The relationship between the upper half and lower half produces a remarkable sense of tension; the work is a study in contradictions: taut, slack, poised, resistant. It also has undeniable material significance. Rope connotes multiple implications, from there horrific (hanging or lynching) to the mundane (towing and hauling and tying things up) and recreational (relaxing in a hammock). These layers of meaning provide a clue to the artist’s intentions — what may seem at first purely sensual and aesthetic also has social implications.
Drawing is central to Williams’s practice. While her use of dangling threads and collage suggests painterly gestures, her material explorations are related to non-painterly practices, including chine-collé and bookbinding. She often employs letters or text, not to develop a narrative, but to evoke sound.

For all of Williams’s formal experimentation, Tracing Memory relies heavily on a recurring tondo format, so familiar from Renaissance painting. “Cutting Stone” (2020), for instance, is a tondo with a washy, pale blue-gray fabric collage in the center. Prussian blue and slate gray triangles rotate on the top half, with crimson and orange expanses below. Her use of paint is matter-of-fact, unadorned, and incredibly satisfying. Short pieces of painted rope affixed to the edge of the work and collaged in the foreground lend it a drum-like appearance.
Williams is not alone in her exploration of fabric and everyday materials in service of social and personal aims; she is in good company. The past two years have seen a resurgence of artists in pursuit of this particular strain of abstraction, in shows such as Eric Mack: Lemme Walk Across the Room at the Brooklyn Museum (2019), Mike Cloud: Tears in Abstraction at Thomas Erben Gallery (2019), and Lauren Luloff’s current show, Portraits of Alex and Other Murmurings at Ceysson & Bénétière.
Aesthetic precedents go back much further, however. In 2006, Katy Siegel mounted a traveling exhibition titled High Times/Hard Times: New York Painting 1967-1975. The show took a wide-angle view at an overlooked period of painting at a transitional moment in American society, set against the political turmoil of the late 1960s.
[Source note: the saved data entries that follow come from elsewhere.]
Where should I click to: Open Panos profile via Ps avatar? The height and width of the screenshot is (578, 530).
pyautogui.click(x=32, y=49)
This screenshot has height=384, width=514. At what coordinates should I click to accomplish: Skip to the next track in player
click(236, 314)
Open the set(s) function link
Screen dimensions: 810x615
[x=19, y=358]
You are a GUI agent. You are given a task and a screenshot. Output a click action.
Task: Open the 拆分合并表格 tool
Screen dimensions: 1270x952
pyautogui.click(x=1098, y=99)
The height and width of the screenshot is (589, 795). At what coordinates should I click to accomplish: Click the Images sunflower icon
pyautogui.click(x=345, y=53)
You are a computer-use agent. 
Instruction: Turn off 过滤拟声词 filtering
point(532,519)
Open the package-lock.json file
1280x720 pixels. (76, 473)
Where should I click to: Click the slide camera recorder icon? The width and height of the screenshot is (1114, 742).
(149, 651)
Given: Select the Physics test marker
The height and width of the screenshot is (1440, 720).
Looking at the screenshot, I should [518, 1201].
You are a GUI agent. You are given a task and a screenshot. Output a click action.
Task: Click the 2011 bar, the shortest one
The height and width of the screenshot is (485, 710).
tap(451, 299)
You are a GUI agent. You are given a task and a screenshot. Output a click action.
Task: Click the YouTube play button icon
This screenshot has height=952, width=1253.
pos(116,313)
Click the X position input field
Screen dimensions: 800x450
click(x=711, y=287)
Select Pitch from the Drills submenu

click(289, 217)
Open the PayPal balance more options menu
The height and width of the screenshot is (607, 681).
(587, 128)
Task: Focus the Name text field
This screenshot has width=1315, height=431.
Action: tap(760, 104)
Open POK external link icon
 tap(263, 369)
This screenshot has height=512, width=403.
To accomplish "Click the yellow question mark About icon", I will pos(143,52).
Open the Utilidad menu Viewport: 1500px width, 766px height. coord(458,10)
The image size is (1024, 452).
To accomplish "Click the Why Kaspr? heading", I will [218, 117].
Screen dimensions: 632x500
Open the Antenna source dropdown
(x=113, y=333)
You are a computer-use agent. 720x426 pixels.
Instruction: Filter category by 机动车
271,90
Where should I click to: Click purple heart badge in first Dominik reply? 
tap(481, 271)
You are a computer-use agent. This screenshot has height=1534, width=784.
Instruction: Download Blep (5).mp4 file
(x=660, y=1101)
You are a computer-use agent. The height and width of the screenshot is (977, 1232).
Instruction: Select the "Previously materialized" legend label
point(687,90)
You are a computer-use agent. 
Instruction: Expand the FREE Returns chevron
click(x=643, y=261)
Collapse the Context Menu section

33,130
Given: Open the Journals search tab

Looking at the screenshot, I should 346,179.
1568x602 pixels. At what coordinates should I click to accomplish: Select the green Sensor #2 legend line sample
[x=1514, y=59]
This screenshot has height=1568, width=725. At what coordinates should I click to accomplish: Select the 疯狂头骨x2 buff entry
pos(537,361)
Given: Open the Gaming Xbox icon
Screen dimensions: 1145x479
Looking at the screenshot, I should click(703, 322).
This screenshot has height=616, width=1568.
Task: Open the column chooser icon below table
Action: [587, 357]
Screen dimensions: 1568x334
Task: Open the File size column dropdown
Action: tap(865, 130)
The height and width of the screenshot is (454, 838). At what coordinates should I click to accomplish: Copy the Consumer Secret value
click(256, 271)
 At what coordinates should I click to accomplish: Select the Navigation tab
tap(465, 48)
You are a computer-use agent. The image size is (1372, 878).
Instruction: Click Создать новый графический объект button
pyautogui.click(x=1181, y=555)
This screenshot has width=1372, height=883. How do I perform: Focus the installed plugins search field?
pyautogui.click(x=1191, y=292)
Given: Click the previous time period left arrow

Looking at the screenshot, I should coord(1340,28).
That period, culturally defined by first-wave feminism, the Vietnam War, and the Civil Rights movement, produced a generation of painters contending with an influx of new genres, including performance, video, and an expanded form of sculpture. Painters like Al Loving, Alan Shields, and Elizabeth Murray answered the call by way of deconstruction: putting their paintings on the floor, propping them up like tents, exploring bold color, and eliminating the rectangle altogether. Upending formal conventions, these artists encouraged viewers to question their structures and intended meanings, and in doing so, performed a kind of radical politics. They asserted that the way one addresses a form can alter the viewer’s perception of the form and its meaning.
Some 50 years later, the cultural climate in the United States — marked by reactionary politics, polarization, and renewed Civil Rights movements — has produced a handful of artists who occupy similar territory, while much figurative painting appears stylistically conventional and politically polite at best, with a cozy relationship to the market.

The strength of Tracing Memory lies in its transgression of aesthetic and, by extension, social and political lines, which are drawn more sharply in these fraught times. While Williams resists the temptation to incorporate figures into her paintings, her works offer no less social commentary than representation could. Rather, the artist, by way of radical material exploration and an anti-virtuosic approach, is continuing the questioning of Western ideals that began with her forebears in the 1960s. Despite sweeping changes in the art world, the show asserts that the dictum still holds true: it’s not just what you say; it’s how you say it.
Rachel Eulena Williams: Tracing Memory continues at Canada (60 Lispenard Street, Manhattan) through January 23.